> [WRITTEN PROBLEM 1]:
According to the forum thread on estimating variance, is the maximum likelihood estimator of the variance biased when the mean μ is known?
> [WRITTEN PROBLEM 2]:
In the forum thread on estimating variance, condense the paragraph beginning "Filling in some details left out" into a short list that keeps its main facts.

> [DOCUMENT EXTRACT]:
## start

3
$\begingroup$

Given $N$ points ($x_k$, k from $1$ to $N$) generated from a normal distribution (1-dimensional case) with known mean $\mu$, the Maximum Likelihood estimation of the variance is $\frac{1}{N}\sum_{k=1}^{\infty} (x_k-\mu)^2$.

How is it justified that this estimation is biased for finite N?

thanks, Nikos

  • 0
    MLEs are not required to be unbiased. I'm confused as to what you're asking.2011-10-18
  • 3
    Since $\mu$ is known, $\frac{1}{N}\sum_{k=1}^N(x_k - \mu)^2$ _is_ an unbiased estimator for $\sigma^2$. If $\mu$ is unknown and the sample mean $\bar{x} =\frac{1}{N}\sum_{k=1}^N x_k$ is used instead, then $\frac{1}{N}\sum_{k=1}^N(x_k - \bar{x})^2$ is a biased estimator for $\sigma^2$.2011-10-18
  • 0
    @Dilip Sarwate: But in the text i am reading currently, it is explicitly mentioned that in the ML case the estimation is unbiased only asymptotically and not for finite $N$2011-10-18
  • 3
    "in the ML case the estimation is unbiased only asymptotically and not for finite $N$" is perfectly correct. If the mean $\mu$ is unknown, the ML estimator for $\sigma^2$ is $\frac{1}{N}\sum_{k=1}^N(x_k - \bar{x})^2$ and _is_ biased. It is asymptotically unbiased as $N \to \infty$. (The unbiased estimator in this case is $\frac{1}{N-1}\sum_{k=1}^N(x_k - \bar{x})^2$). But your question specifically stated that $\mu$ is known and in this case _(which is different from the case of unknown $\mu$)_, the ML estimator for $\sigma^2$ is what you said, and it is unbiased for all $N$.2011-10-18
  • 0
    in the text it is said that the expectation of the ML estimation of the variance is equal to: $1/N\sum_{k=1}^NE[(x_k - \mu)^2] = ((N-1)/N)\sigma$ all that for known $\mu$2011-10-18
  • 0
    What text is this? and are you absolutely sure you have copied what your text says _exactly?_ e.g. $\sigma$ instead of $\sigma^2$?2011-10-18
  • 0
    If that's what the book said, then I suspect the book was treating the case where $\mu$ is not known but has to be estimated. Certainly in the case where $\mu$ has to be estimated, the MLE is biased.2011-10-19
  • 0
    @Dilip Sarwate: no, it says $\sigma^2$2011-10-19

2 Answers 2

3

Filling in some details left out of the comments by @Michael Hardy, @zyx, and myself, suppose $\vec{X} = (X_1, \ldots, X_N)$ where the $X_i, 1 \leq i \leq N,$ are independent $N(\mu, v)$ random variables with known mean $\mu$ and unknown variance $v$. The joint density function is $$f_{\vec{X}}(\vec{x}) = (2\pi v)^{-N/2}\exp(-a/v) ~\text{where}~ \vec{x} = (x_1, \ldots, x_N)~ \text{and}~ a = \frac{1}{2} \sum_{i=1}^N (x_i - \mu)^2.$$ If $\vec{X}$ is observed to have value $\vec{x}$, the likelihood function is $L(v) = (2\pi v)^{-N/2}\exp(-a/v)$ and it is easy to show that $L(v)$ attains maximum value at $$v = \frac{2a}{N} = \frac{1}{N}\sum_{i=1}^N (x_i - \mu)^2$$ and so the maximum likelihood estimator (MLE) of $v$ is $\frac{1}{N}\sum_{i=1}^N (x_i - \mu)^2$. We have $$ E\left [ \frac{1}{N}\sum_{i=1}^N (X_i - \mu)^2 \right ] = \frac{1}{N}\sum_{i=1}^N E[(X_i - \mu)^2] = \frac{1}{N}\sum_{i=1}^N v = v, $$ and thus, contrary to any alleged claims in an unspecified textbook in the possession of Nikos, the MLE for $v$ is unbiased in this instance.

## end

> [Records for locating words and elements]:
## start

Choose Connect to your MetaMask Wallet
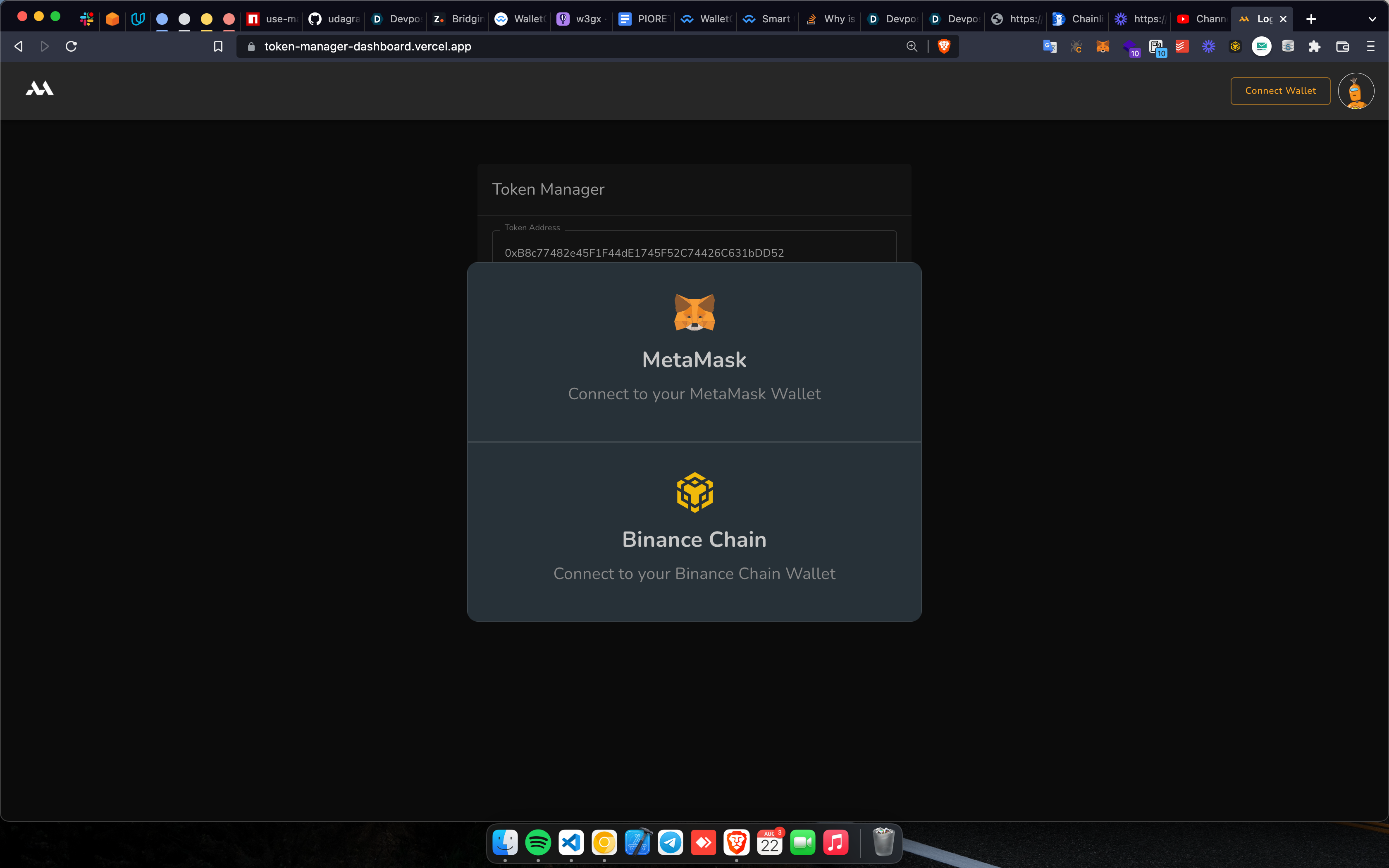Image resolution: width=1389 pixels, height=868 pixels. (x=694, y=394)
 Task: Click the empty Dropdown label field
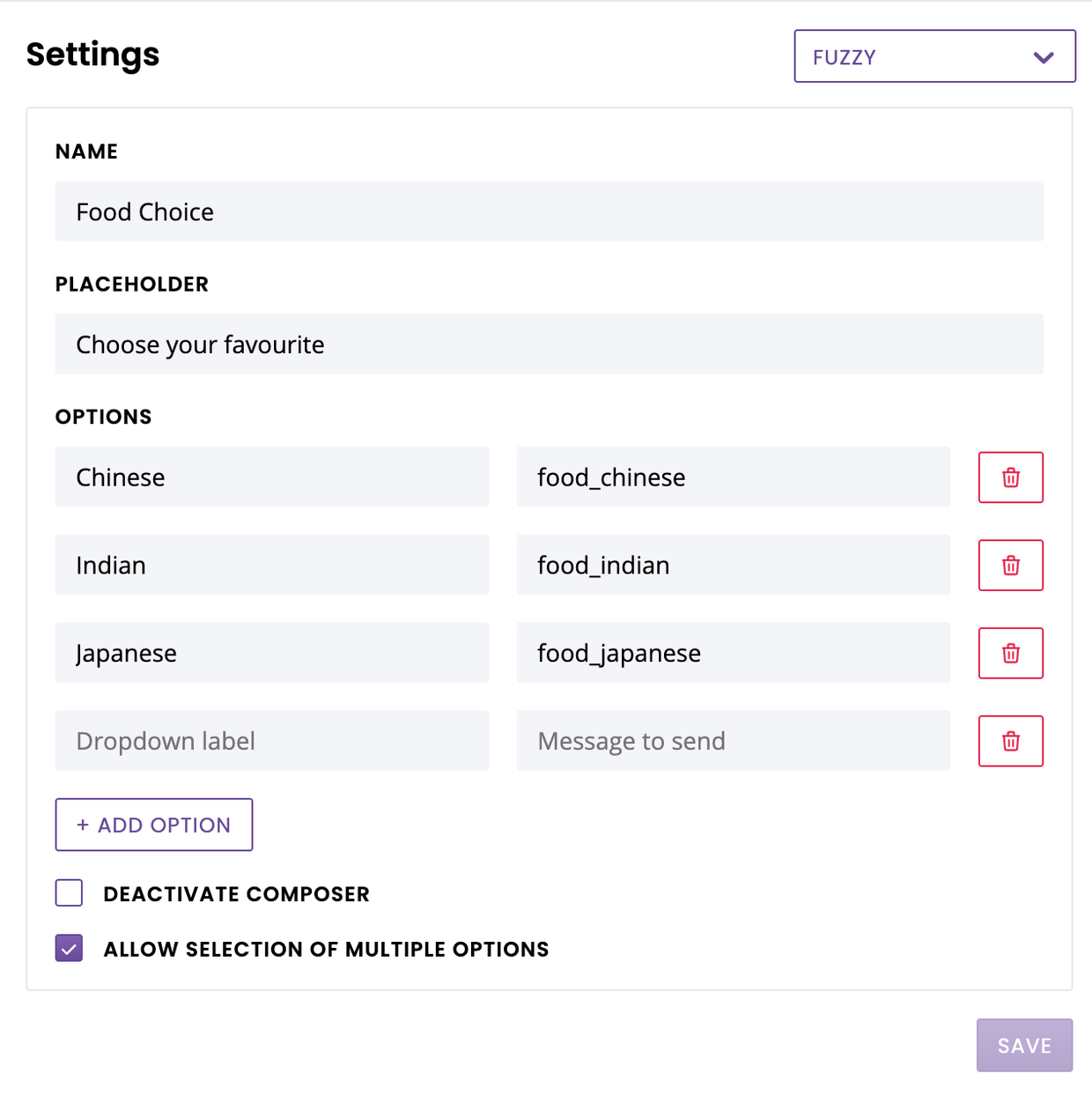tap(271, 741)
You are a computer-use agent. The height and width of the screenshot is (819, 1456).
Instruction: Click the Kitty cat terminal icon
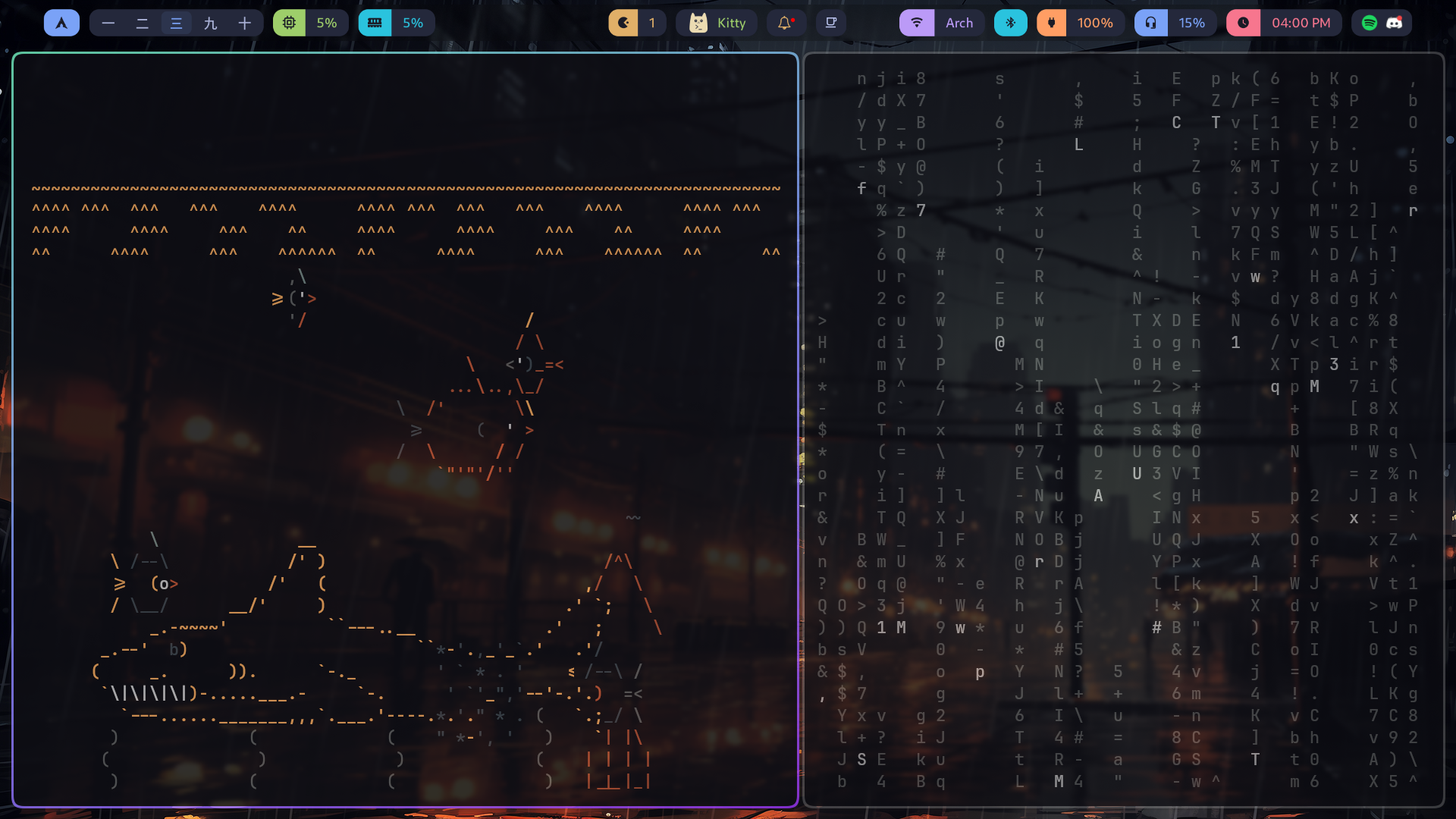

## end

> [FULL ANSWER 1]:
No, with a known mean it is unbiased for all N.

> [FULL ANSWER 2]:
- It fills in details left out of comments by Michael Hardy, zyx, and the writer.
- Setup: X_1, …, X_N are independent N(μ, v) random variables with known mean μ and unknown variance v.
- Joint density: (2πv)^(−N/2) exp(−a/v), where a = ½ Σ (x_i − μ)².
- For an observed value x, the likelihood L(v) = (2πv)^(−N/2) exp(−a/v) is largest at v = 2a/N = (1/N) Σ (x_i − μ)². This is the MLE of v.
- Its expectation is (1/N) Σ E[(X_i − μ)²] = (1/N) Σ v = v.
- So, contrary to any alleged claims in an unspecified textbook Nikos has, the MLE of v is unbiased in this case.